In vitro experiments were conducted to demonstrate conclusively that the physical association of Dps with DNA provided DNA protection from acid damage. First, the binding of Dps to DNA with varying concentrations of Dps was examined to determine the Dps:DNA ratio that bound all plasmid DNA under the assay conditions employed. The results from gel mobility shift assays showed that Dps completely bound pUC18 DNA (300 ng) at a ratio of approximately 33:1 (w/w) (Fig. 4A). Using this ratio, purified Dps and plasmid DNA were incubated in solutions of varying pH. After incubation, protein was extracted using chloroform:isoamyl alcohol (24:1) in the presence of 2% SDS and the plasmid integrity was determined by the relative abundance of super-coiled, nicked, and linearized forms of the plasmid. Results showed that plasmid incubated with Dps remained in the supercoiled form at all challenge pH values, with little detectable nicking (Fig 4B). In contrast, when Dps was omitted from the assay, the plasmid was nicked and/or linearized at pH 3.6 and at pH 2.6. At pH 2.2, the plasmid DNA was degraded when Dps was absent.

The amount of DNA extracted from in vitro DNA assays was influenced by pH and the extraction method employed. When denaturing extraction [chloroform:isoamyl alcohol (24:1) with 2% SDS] was used, the amount of DNA recovered was comparable regardless of the challenge pH (Fig. 5A). In contrast, extraction using non-denaturing conditions [phenol:chloroform (1:1)] yielded less DNA when Dps and plasmid DNA were incubated at pH ≤ 3.6 (Fig. 5B), and the amount of extractable DNA decreased with lower pH. At pH 2.2, DNA was barely detectable. These data suggested that the binding of Dps to DNA was influenced and enhanced at lower pH or Dps interferes with DNA extraction in other ways.

Additional evidence that Dps-DNA complex formation may be affected by pH was gained from a negative control. When heat-denatured (75°C, 15 min) Dps was used as a control in experiments aimed at determining the role of Dps in plasmid DNA protection from acid damage, heat-denatured Dps did not bind to DNA at pH 7.0, as evidenced by the migration of pUC18 plasmid DNA in agarose gels (Fig. 6A). Similar results were observed with Dps-plasmid mixtures incubated at pH 4.6; however, the incubation of heat-denatured Dps at pH 3.6 or below restored Dps binding to DNA (Fig. 6A). This binding also protected DNA from acid damage (Fig. 6B). These results showed that in low-pH conditions, heat-denatured Dps regained its ability to bind and protect DNA from acid damage.

The previous results suggested that Dps-DNA complex formation or stability was influenced by pH. Therefore, the secondary structure of Dps in low pH conditions was examined using circular dichroism spectroscopy (Fig. 7).
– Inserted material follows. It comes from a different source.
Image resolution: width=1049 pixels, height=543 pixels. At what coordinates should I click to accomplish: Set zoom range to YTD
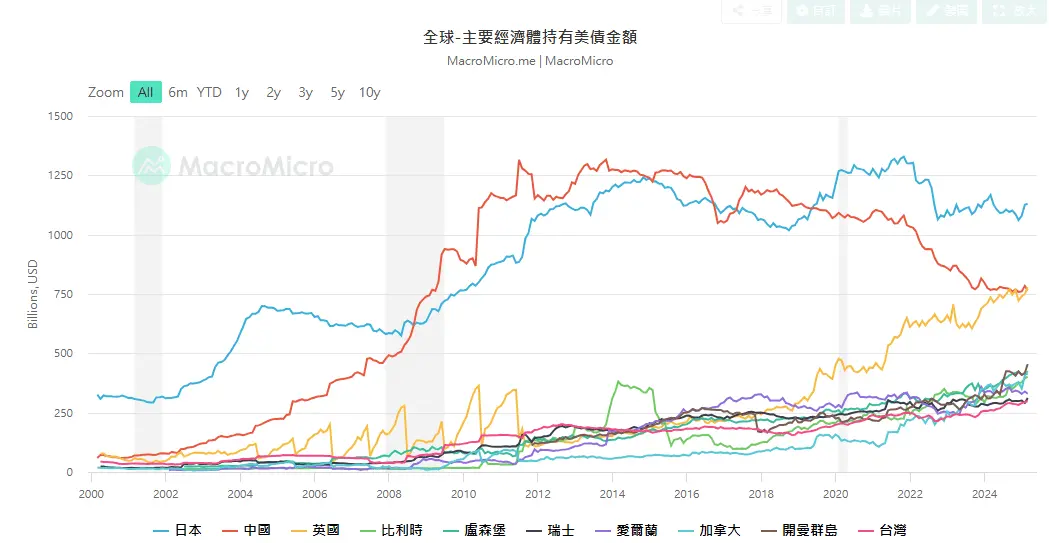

The spectra showed that at pH 2.2 and 3.6, Dps secondary structure contained an alpha-helix conformation 29, approximately 54% at pH 3.6 and 23% at pH 2.2. An unrecognized spectrum was generated at pH 7.0 that was likely due to Dps aggregation 30. Taken together, these three lines of evidence showed that pH influenced Dps-DNA interactions, at least between pH 3.6 and 2.2, and low pH appeared to enhance Dps association with DNA that contributed to its ability to physically protect and/or buffer DNA from acid damage.